A esses heróis o reconhecimento da Democracia e a garantia da nossa permanente vigilância, para que o sacrifício de suas vidas não tenha sido em vão:
20/08/69 - José Santa Maria (Gerente de Banco - RJ)
Morto por terroristas que assaltaram o Banco de Crédito Real de Minas Gerais, do qual era gerente.
25/08/69 - Sulamita Campos Leite (Dona de casa - PA)
Parente do terrorista Flávio Augusto Neves Leão Salles.
Morta na residência dos Salles, em Belém, ao detonar, por inadvertência, uma carga de explosivos escondida pelo terrorista.
31/08/69 - Mauro Celso Rodrigues (Soldado PM - MA)
Morto quando procurava impedir a luta entre proprietários e posseiros, incitada por movimentos subversivos.
12/08/70 - Benedito Gomes (Capitão do Exército - SP)
Morto por terroristas, no interior do seu carro, na Estrada Velha de Campinas.
19/08/70 - Vagner Lúcio Vitorino da Silva (Guarda de segurança - RJ)
Morto durante assalto do Grupo Tático Armado da organização terrorista MR8, ao Banco Nacional de Minas Gerais, no bairro de Ramos.
Sônia Maria Ferreira Lima foi quem fez os disparos que o mataram.
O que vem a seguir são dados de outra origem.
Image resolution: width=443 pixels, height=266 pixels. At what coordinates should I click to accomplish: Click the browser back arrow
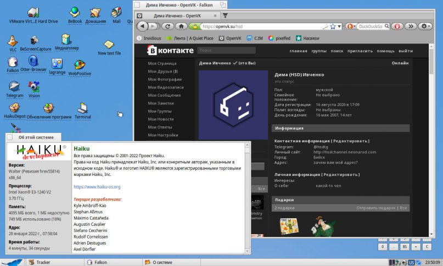143,26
Participaram, também, dessa ação os terroristas Reinaldo Guarany Simões, Viriato Xavier de Melo Filho e Benjamim de Oliveira Torres Neto, os dois últimos recém chegados do curso em Cuba.
29/08/70 - José Armando Rodrigues (Comerciante - CE)
Proprietário da firma Ibiapaba Comércio Ltda. Após ter sido assaltado em sua loja, foi seqüestrado, barbaramente torturado e morto a tiros por terroristas da ALN. Após seu assassinato seu carro foi lançado num precipício na serra de Ibiapaba, em São Benedito, CE.
Autores: Ex-seminaristas Antônio Espiridião Neto e Waldemar Rodrigues Menezes, (autor dos disparos), José Sales de Oliveira, Carlos Timoschenko Soares de Sales, Francisco William de Montenegro Medeiros, Gilberto Telmo Sidney Marques.
Os mortos acima relacionados não dão nomes a logradouros públicos, nem seus parentes receberam indenizações mas os responsáveis diretos ou indiretos por suas mortes dão nome à escolas, ruas, estradas e suas famílias receberam vultosas indenizações, pagas com o nosso dinheiro.